This week we heard of the suicide of the son of Rick Warren, pastor of Saddleback church in southern California. The megachurch pastor has perhaps the greatest visibility among the new evangelicals of the past decade. His son was in his upper twenties and had struggled with depression for a long time. What anguish. Who can name the sorrow?
This has found its way to the news, of course, because of Warren’s notoriety. Somewhere else this week another young man whose name we do not know took his life. The only difference was the public profile of his parents. He was not in the public eye. Perhaps his father worked at the bakery, his mother carried mail for the post office. His life ended but without a news flash. A few gathered in the funeral home to give condolences.
I thought the same this week with the murder of a young women in the diplomatic corps, Anne Smedinghoff, serving in Afghanistan. She was twenty five. She had chosen to place herself in a high-risk vocation in a high-risk place. Her idealism took her there. And it went badly. What anguish for her parents. But we hear nothing of another twenty five year old who was murdered on the same day in one of our American cities. She was walking to a bus stop, or out of a crack house, or through the park, or sitting in her living room. We don’t know her name because her life was not on display, public, much to take note of.
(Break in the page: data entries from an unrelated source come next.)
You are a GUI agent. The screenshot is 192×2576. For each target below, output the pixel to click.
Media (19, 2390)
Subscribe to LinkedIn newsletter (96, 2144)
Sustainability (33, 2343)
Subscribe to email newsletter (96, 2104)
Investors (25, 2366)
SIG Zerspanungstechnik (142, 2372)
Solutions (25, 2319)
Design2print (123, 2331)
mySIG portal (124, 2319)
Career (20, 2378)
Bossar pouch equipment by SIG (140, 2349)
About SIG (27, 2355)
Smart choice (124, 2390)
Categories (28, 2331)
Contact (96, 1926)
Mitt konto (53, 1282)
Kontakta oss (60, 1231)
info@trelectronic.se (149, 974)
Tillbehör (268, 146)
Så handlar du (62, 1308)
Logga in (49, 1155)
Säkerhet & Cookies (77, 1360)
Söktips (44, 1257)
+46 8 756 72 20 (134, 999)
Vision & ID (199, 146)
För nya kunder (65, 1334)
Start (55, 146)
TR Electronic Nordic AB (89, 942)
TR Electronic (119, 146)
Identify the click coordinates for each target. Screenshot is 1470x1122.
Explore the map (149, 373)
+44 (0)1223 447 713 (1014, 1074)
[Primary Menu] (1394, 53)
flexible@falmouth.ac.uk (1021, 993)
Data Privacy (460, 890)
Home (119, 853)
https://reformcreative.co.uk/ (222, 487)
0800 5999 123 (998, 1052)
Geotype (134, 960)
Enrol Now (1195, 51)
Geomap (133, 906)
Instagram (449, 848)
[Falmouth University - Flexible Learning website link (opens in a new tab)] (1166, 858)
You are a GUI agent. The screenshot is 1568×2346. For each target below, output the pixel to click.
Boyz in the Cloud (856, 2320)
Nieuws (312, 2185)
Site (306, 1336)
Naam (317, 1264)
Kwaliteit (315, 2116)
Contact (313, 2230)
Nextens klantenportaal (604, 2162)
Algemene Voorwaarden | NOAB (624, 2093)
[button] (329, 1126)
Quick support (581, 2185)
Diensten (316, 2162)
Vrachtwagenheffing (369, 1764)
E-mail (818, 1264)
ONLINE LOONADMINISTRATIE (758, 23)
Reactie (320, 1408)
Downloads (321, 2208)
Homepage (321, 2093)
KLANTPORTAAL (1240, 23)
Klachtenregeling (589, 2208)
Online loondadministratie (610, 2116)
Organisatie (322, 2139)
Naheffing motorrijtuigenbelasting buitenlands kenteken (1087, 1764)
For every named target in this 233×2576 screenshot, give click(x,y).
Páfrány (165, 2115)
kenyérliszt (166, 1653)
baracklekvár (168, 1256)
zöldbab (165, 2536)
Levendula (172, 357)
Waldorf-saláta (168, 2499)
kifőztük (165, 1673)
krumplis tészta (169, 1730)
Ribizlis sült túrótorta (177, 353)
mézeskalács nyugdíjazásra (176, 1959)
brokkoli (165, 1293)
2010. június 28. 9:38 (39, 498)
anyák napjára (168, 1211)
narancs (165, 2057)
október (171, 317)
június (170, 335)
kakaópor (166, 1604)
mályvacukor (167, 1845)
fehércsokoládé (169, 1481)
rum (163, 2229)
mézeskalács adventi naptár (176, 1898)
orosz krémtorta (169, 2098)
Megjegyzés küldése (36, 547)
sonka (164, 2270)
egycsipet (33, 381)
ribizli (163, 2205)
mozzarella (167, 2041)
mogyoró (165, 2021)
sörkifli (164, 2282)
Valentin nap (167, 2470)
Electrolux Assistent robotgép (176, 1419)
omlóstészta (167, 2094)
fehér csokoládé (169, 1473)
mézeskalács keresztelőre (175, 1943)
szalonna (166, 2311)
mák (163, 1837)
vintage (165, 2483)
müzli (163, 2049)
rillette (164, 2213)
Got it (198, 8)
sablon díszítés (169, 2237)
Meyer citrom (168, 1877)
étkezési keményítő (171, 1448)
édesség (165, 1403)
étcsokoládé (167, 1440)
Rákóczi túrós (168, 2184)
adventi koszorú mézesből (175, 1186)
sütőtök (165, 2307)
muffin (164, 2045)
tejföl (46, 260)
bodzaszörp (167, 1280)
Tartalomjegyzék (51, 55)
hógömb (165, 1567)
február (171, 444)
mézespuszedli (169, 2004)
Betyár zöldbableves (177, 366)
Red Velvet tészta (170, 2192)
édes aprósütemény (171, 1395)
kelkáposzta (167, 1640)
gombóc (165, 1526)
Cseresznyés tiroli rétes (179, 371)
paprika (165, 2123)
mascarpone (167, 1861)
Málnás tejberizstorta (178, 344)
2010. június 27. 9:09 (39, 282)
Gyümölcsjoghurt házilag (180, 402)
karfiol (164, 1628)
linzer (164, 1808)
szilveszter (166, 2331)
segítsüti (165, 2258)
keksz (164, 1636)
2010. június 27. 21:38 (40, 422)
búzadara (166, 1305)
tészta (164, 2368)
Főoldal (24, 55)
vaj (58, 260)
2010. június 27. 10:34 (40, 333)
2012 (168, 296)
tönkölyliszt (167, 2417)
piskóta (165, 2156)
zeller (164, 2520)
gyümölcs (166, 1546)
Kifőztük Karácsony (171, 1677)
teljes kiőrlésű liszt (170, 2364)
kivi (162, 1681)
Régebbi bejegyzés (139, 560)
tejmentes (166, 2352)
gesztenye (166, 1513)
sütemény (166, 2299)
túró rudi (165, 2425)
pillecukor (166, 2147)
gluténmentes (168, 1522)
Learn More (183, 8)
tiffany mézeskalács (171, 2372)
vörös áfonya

For every public mention of a tragedy there are hundreds of un-public ones just like it. They are no less tragic, gut-wrenching for family, filled with remorse that there are no do-overs.
So on this day, or for that matter any day that I hear of a tragedy, a public shame, a catastrophe that hits the news, I will lift up the sparks for that situation and those people. But I will, at the same time, lift up parallel prayers for the nameless, the ones off the public radar screen, the just and unjust upon whom the rain has fallen in torrents.
Bless the sound of compassion. Bless the width of your heart and the reach of your words.
Thank you so much for this, Tim. It is a thought I have had with every public, “newsworthy” tragedy since the Oklahoma City bombing. I can’t help imagining how difficult this public grieving must be for parents and loved ones of those forgotten by the majority because they were not deemed newsworthy. It always sends me back to that Frost poem:
“… And they, since they/ were not the one dead, turned to their affairs.”